-- Exercise data --
+ + + + + + +

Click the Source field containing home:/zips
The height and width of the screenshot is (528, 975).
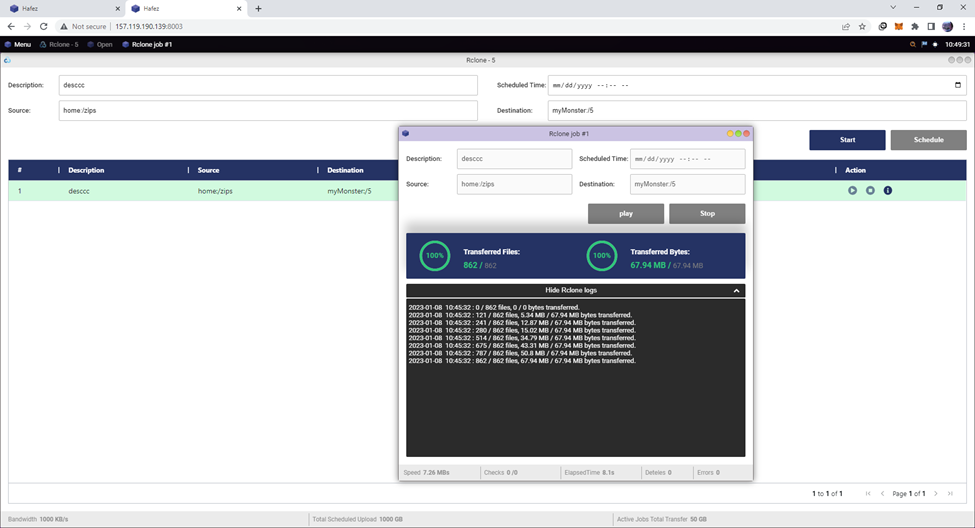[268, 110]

+ + + + + + +

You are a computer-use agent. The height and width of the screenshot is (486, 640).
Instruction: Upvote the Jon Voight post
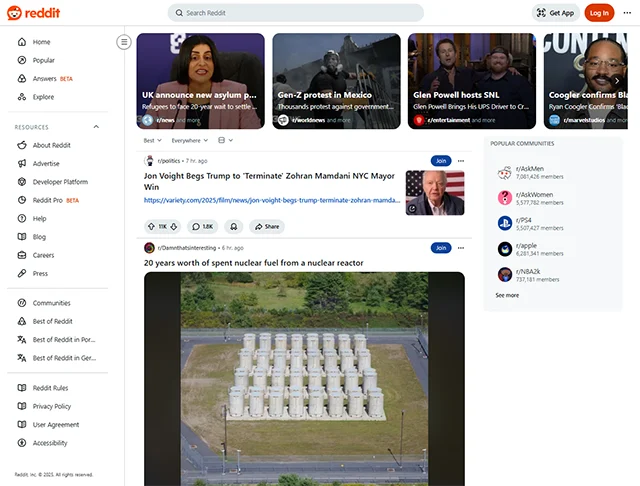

+ + + + + + +

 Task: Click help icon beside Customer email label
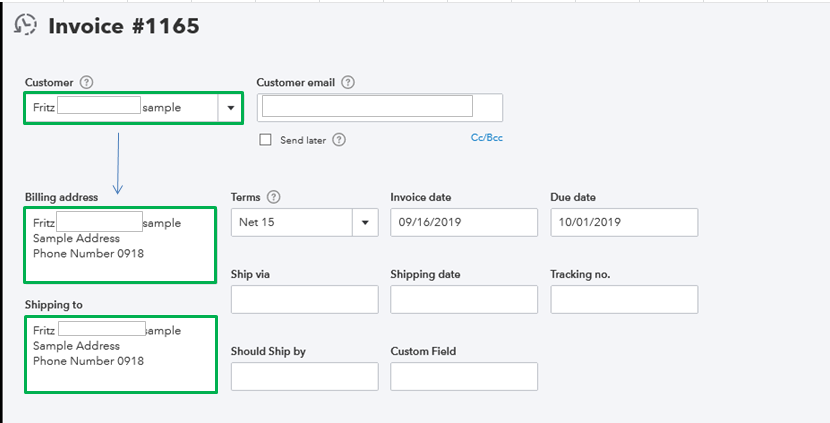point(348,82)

+ + + + + + +

All lines above between those holding "You are a computer-use" and "Instruction: Upvote the Jon Voight post", inclusive, must be set down unchanged, and no other line may be included.

-- Written response --
You are a computer-use agent. The height and width of the screenshot is (486, 640).
Instruction: Upvote the Jon Voight post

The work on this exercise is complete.